STORIA E TRADIZIONI
Le feste sono quasi finite ma non siamo (ancora) sazi: perché in Sicilia "addubbiamo"
Una parola, la cui origine rimane sconosciuta, e che al solo nominarla conferisce a qualunque pranzo o cena un senso di sazietà estrema. Ma ci sono tante sfumature
Usare il termine "chiunu - pieno" sarebbe troppo approssimativo; così si punta alla potenza fonetica delle doppie di addubbare - saziare. M’addubbai generalmente è ciò che arriva sonoro dopo la prima, seconda, terza e infinita portata.
Una parola, la cui origine rimane sconosciuta, e che al solo nominarla conferisce a qualunque pranzo o cena un senso di sazietà estrema; non a caso significa anche rimpinzare, riempire.
Da non confondere con il termine ornare oppure allestire, esso è ancora molto utilizzato; tanto da rendergli omaggio pure il grande scrittore empedoclino Andrea Camilleri.

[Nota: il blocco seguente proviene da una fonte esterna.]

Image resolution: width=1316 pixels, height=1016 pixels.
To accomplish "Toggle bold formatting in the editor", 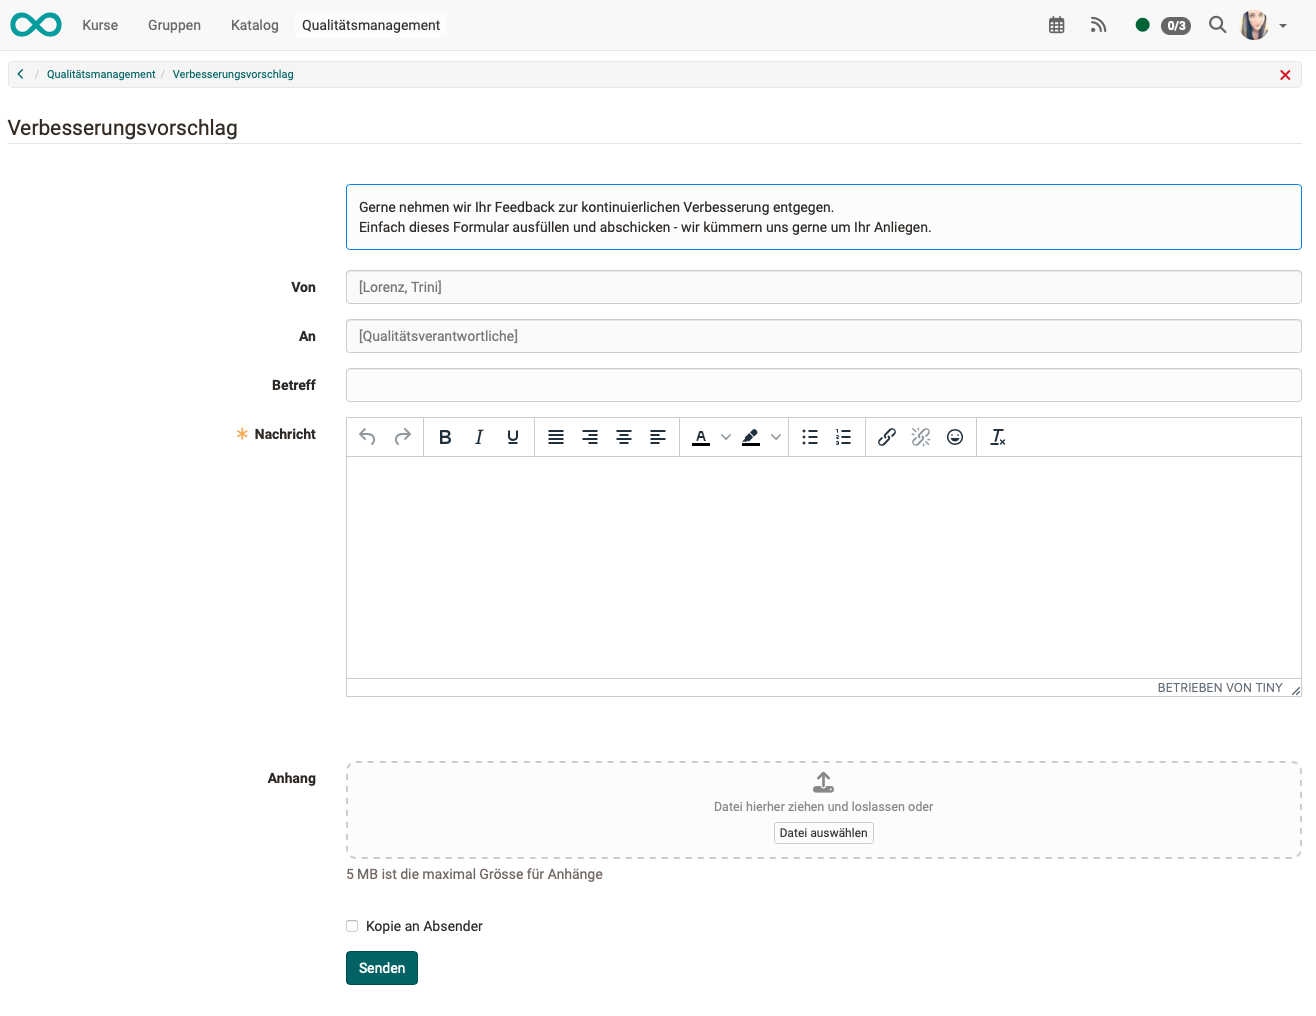I will (x=444, y=437).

Nel romanzo del 2003 “Il giro di boa” lo troviamo quando uno dei personaggi per cena doveva accontentarsi di un pasto frugale e addubbarsi con tanticchia di cacio o aulive o sarde salate o salami”.
Rappresenta il non plus ultra della rassegnazione a quell’ultimo bicchiere di amaro, manciata di frutta secca o fetta di torta. E ad accompagnare il suo significato esiste pure un macrocosmo figurativo che varia a seconda dell’ospite interessato.

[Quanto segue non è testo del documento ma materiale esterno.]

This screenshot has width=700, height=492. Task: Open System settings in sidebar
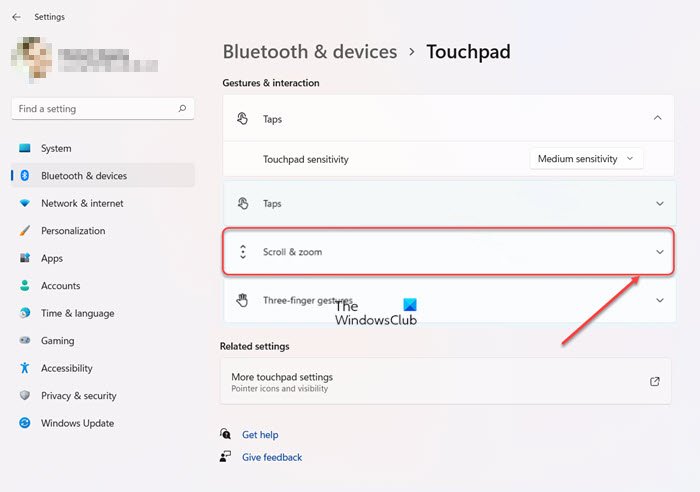pos(56,148)
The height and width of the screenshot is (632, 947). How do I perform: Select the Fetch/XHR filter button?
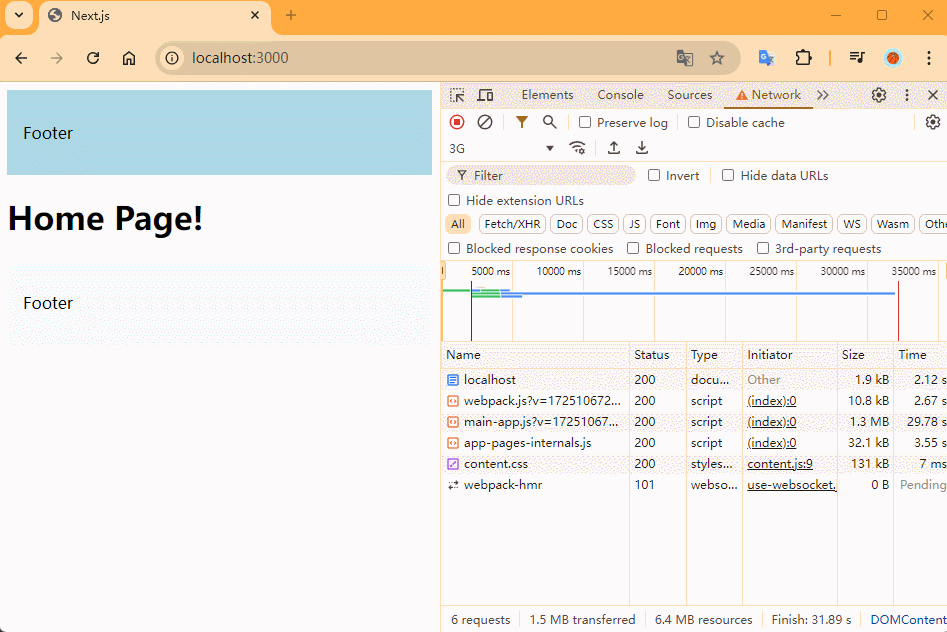coord(514,224)
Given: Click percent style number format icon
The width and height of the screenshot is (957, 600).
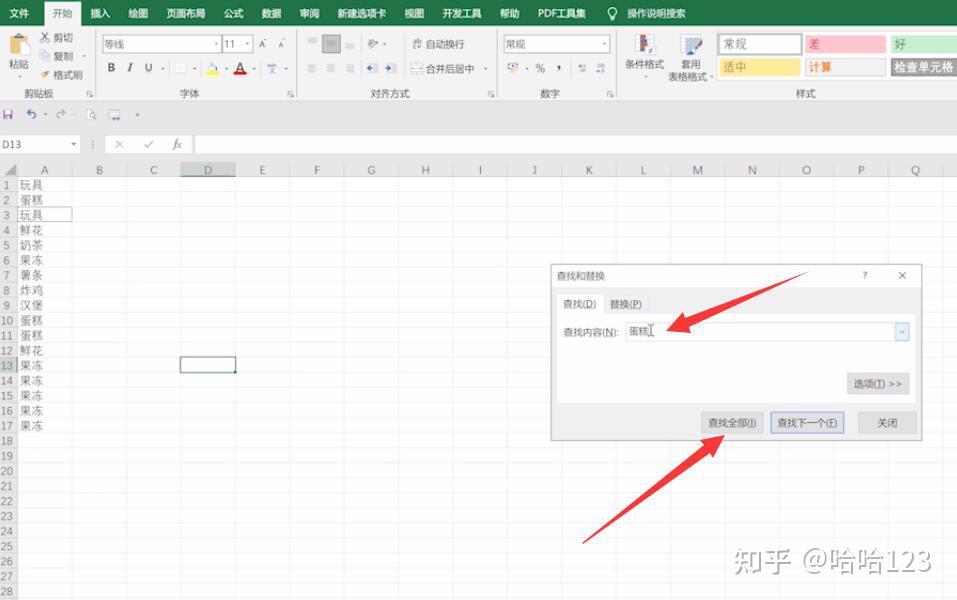Looking at the screenshot, I should pos(540,68).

C’è chi pronuncia la parola allentando il bottone dei pantaloni per scongiurare un impellente danno sartoriale; chi se ne fa scudo per raggiungere al più presto un divano o un letto dove passare le sue ultime ore festive (si spera solo quelle); chi lo brandisce per scongiurare una pietanza poco apprezzata.
E mentre la tavola si svuota per passare allo step successivo, cioè una partita a carte a "Ti vitti, Cucù o Sette e mezzo" non importa in quale angolo della casa ci si trova, arriverà sempre il padrone di casa, l’ospite o il parente di turno pronto a scalfire quel m’addubbai con una sola, potente e amorevole frase: "Chi vuole una fetta di panettone?".